■ Work instruction
Repeat each entry as written, dropping any picture you find.

■ Dataset entries
_ _ _

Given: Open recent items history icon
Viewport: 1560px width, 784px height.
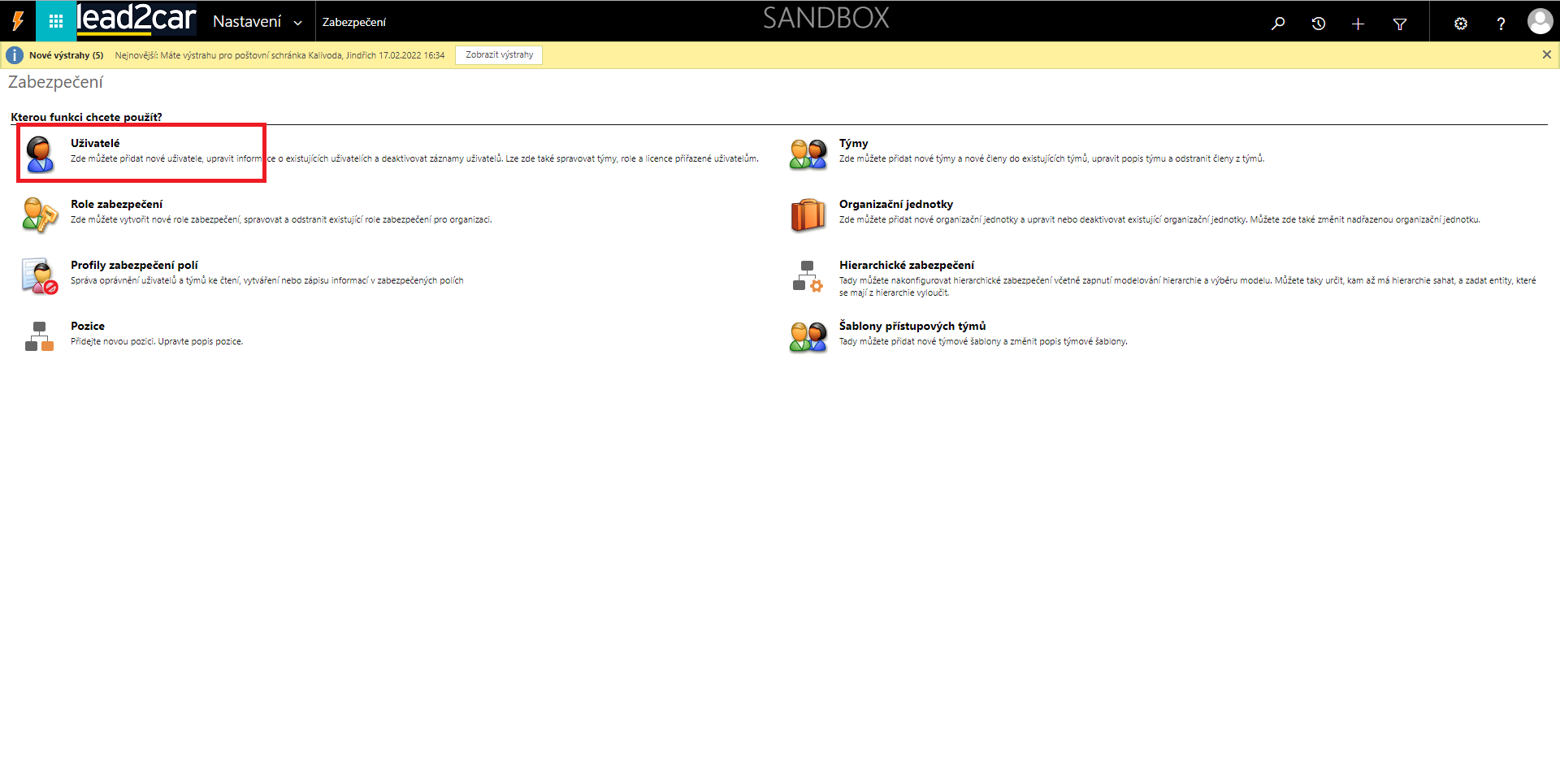Looking at the screenshot, I should coord(1318,24).
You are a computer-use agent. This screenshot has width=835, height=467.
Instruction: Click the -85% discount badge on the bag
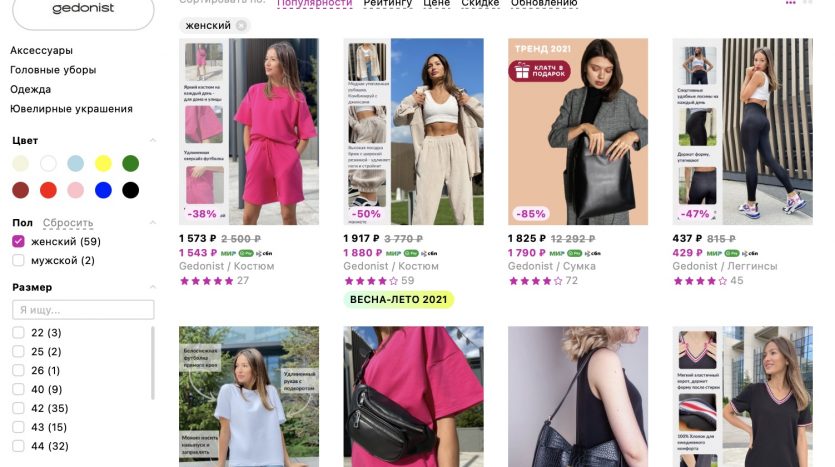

_ _ _

■ Result of the exercise
Given: Open recent items history icon
Viewport: 1560px width, 784px height.
Looking at the screenshot, I should coord(1318,24).
You are a computer-use agent. This screenshot has width=835, height=467.
Instruction: Click the -85% discount badge on the bag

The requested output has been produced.